Morgane Richardson

is a professional feminist, lecturer, freelance blogger and birth doula who addresses race, gender, and sexuality in today’s society... without dwelling on theorists and terminology.


The Young Feminists Digital Fight To “Speak Out”

From left to right: Myra Duran, Tani Ikeda, Morgane Richardson, Miranda Petersen, Melanie Klein, Brie Widaman and Jollene Levid

I moved to Los Angeles in August 2010 in complete and utter fear that I would lose the feminist community I had created in New York City. Some people find support and understanding through their families and friends – I find it within the feminist community.

And so, upon landing I did what any social media savvy, 20-something feminist would do and Googled: Feminist Los Angeles, Feminism LA, Los Angeles Women’s group and the likes, only to find Feminist Magazine. For those of you who don’t know, Feminist Magazine is a remarkable radio show on KPFK that continuously manages to have relevant news relating to the feminist and activist community around the word (Myra, Miranda and I recently had the pleasure of speaking on the show this past Wednesday. More on that here.)

Feminist Magazine was an outstanding find, but certainly not enough to make me feel like I had a “family” in Los Angeles.

After about a month of searching and yes, crying, about my loss of community, I decided to start my own. And the best way to find the feminists in Los Angeles was by creating a panel like the one I had missed due to my impromptu departure from NYC (The “Gap” Flap, More’s Young Feminist Panel).

So became the birth of Young Feminists Speak Out: Los Angeles (click here for a list of all featured panelists and their bios). Last Thursday, I along with Myra Duran and Miranda Peterson, organized a successful event that addressed the many issues young feminists are speaking about today… and not just feminism but immigration rights, racism, education, body issues and more.  

The panel itself was, in my opinion, a success. Those looking for direct answers to questions of intersectionality, agism, raceism, etc within the feminist community were understandably left disappointed. The goal of the panel/mixer was to introduce the topics young feminists are speaking about today and stimulate further conversation. We did not want to spend hours having four people pretend they were the “experts” on the subject and create a divide between those in-the-know and the “clueless.”

The issue of ageism seemed to be a topic the majority of our audience and panelists were focused on during and after the event. Is there ageism within the feminist community? Of course! And because this is a site where I can say whatever I want, I will.
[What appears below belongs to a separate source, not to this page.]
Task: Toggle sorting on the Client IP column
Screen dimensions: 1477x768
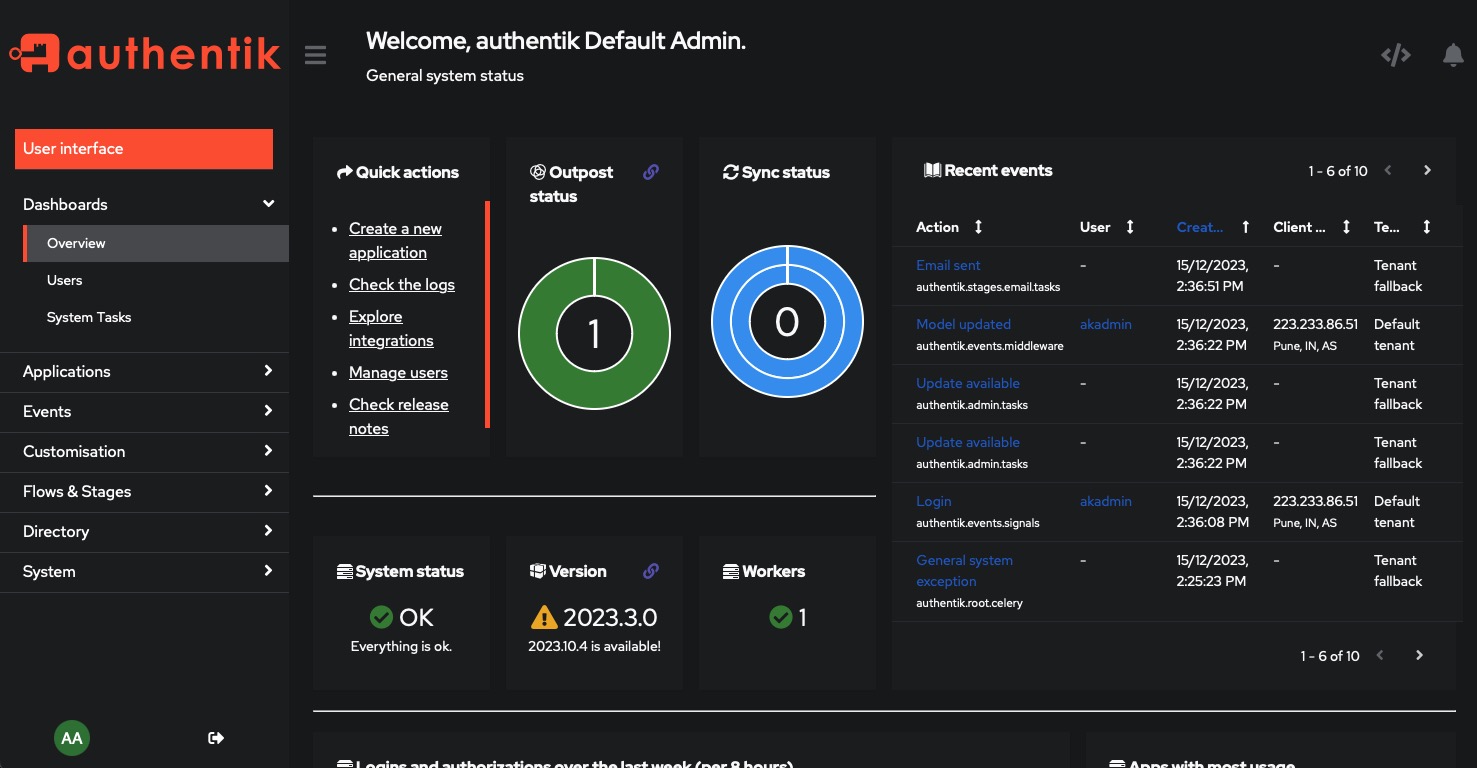Action: click(x=1347, y=227)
A lot of what I have been hearing rests in the belief  (and perhaps obsession) that “younger” feminists do not appreciate those who have come before us. There will always be those who are unappreciative however there are many more who view the “older” feminist generation as a stepping-stone so that we may continue to move the movement forward. The organizers and panelists involved in this event were part of the latter.

And the truth is, 20/30-something feminists (and all those who don’t identify with the waves before) should be allowed to have a space where the issues that they deem vital to the movement are discussed and examined. In a community were most institutions and organizations are run by feminists 45+, how else do we get our opinions across? Aren’t we allowed to “Speak Out” in a forum that we feel comfortable in… in the same manner that those who have come before us have done?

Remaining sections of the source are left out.